In the challenge, we’re given this code :

flag = b64encode(flag)
enc = b""
for i in range(len(flag)):
	enc += bytes([flag[i] ^ flag[(i+1) %len(flag)]])
enc = b64encode(enc)
# Z1oYPRg5GS1qfAcHCgIJF2p7e3wKHWloaH4hIQoCMzwaFnho

What it’s doing is simple. It encoded the flag in base64, XORed its characters two by two, encoded it again then printed it. The important detail that we’re gonna exploit is that it XORs the last character with the first one.
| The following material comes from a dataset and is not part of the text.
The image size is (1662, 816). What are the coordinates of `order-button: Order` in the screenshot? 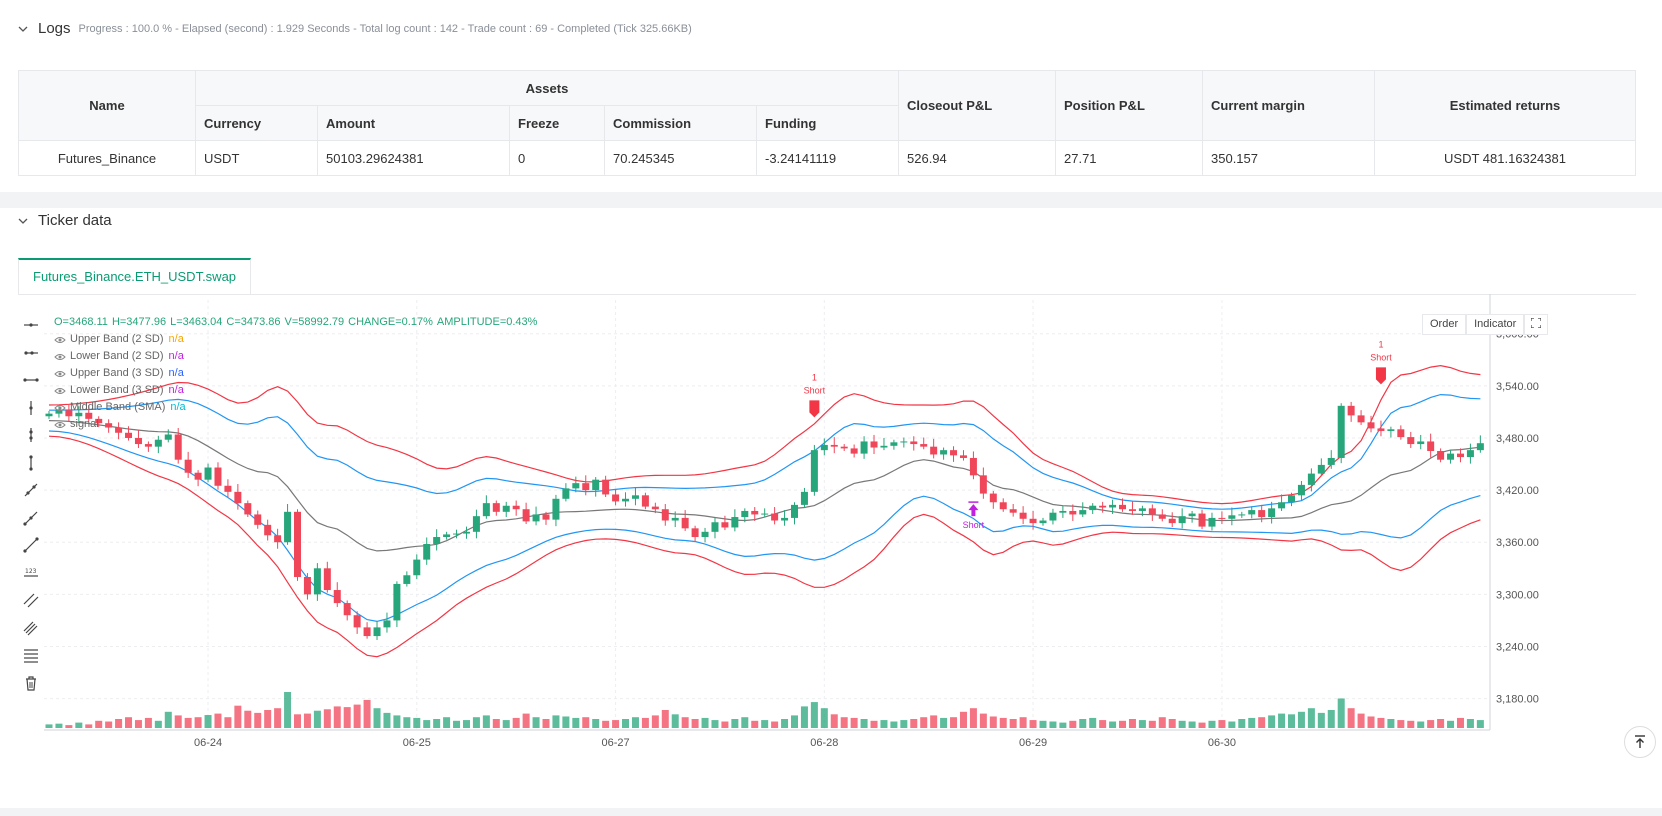 It's located at (1444, 324).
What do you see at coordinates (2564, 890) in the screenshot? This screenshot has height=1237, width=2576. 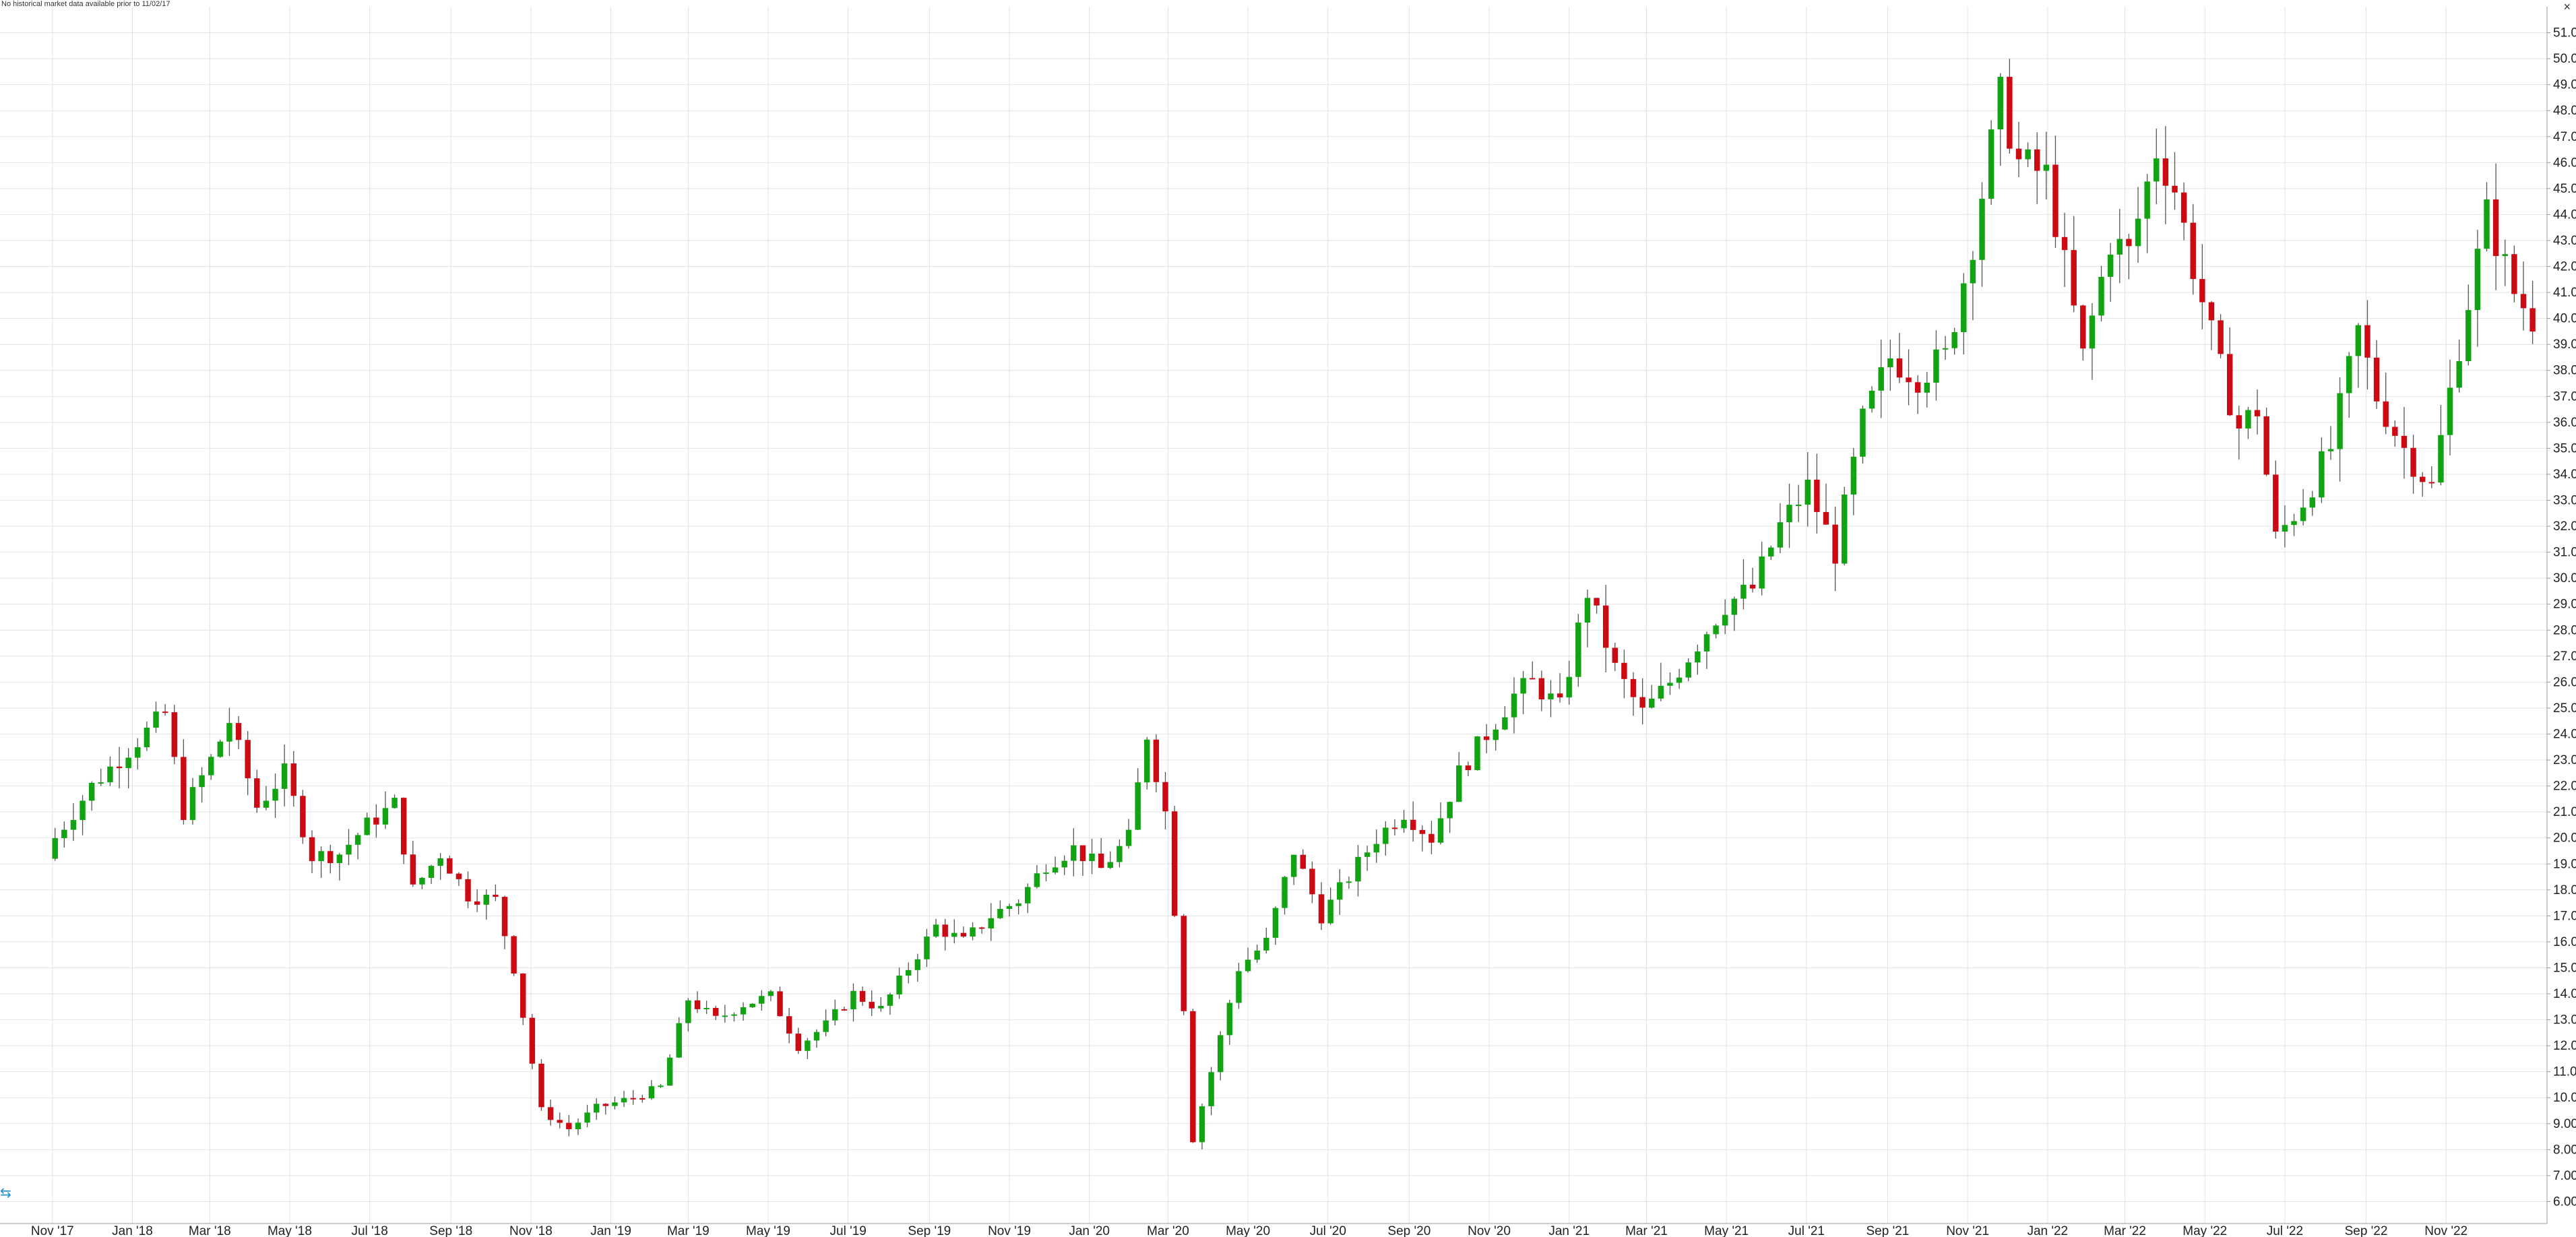 I see `y-tick-label: 18.00` at bounding box center [2564, 890].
So, all we have to do is to bruteforce the first character using the base64 alphabet, XORing the rest of the characters and doing the necessary decoding.

#!/usr/bin/env python3

from base64 import b64decode
from pwn import xor
decoded = b64decode(b'Z1oYPRg5GS1qfAcHCgIJF2p7e3wKHWloaH4hIQoCMzwaFnho')
print(decoded)
alphabet = [b'a',b'b',b'c',b'd',b'e',b'f',b'g',b'h',b'i',b'j',b'k',b'l',b'm',b'n',b'o',b'p',b'q',b'r',b's',b't',b'u',b'v',b'w',b'x',b'y',b'z',b'A',b'B',b'C',b'D',b'E',b'F',b'G',b'H',b'I',b'J',b'K',b'L',b'M',b'N',b'O',b'P',b'Q',b'R',b'S',b'T',b'U',b'V',b'W',b'X',b'Y',b'Z',b'0',b'1',b'2',b'3',b'4',b'5',b'6',b'7',b'8',b'9']

for i in alphabet:
    dec=[]
    dec.insert(0,bytes(xor(decoded[len(decoded)-1],i)))
    for j in range(len(decoded)-2,0,-1):
        dec.insert(0,bytes(xor(decoded[j],dec[0])))
    try:
        print(b64decode(i+b''.join(dec)))
    except:
        pass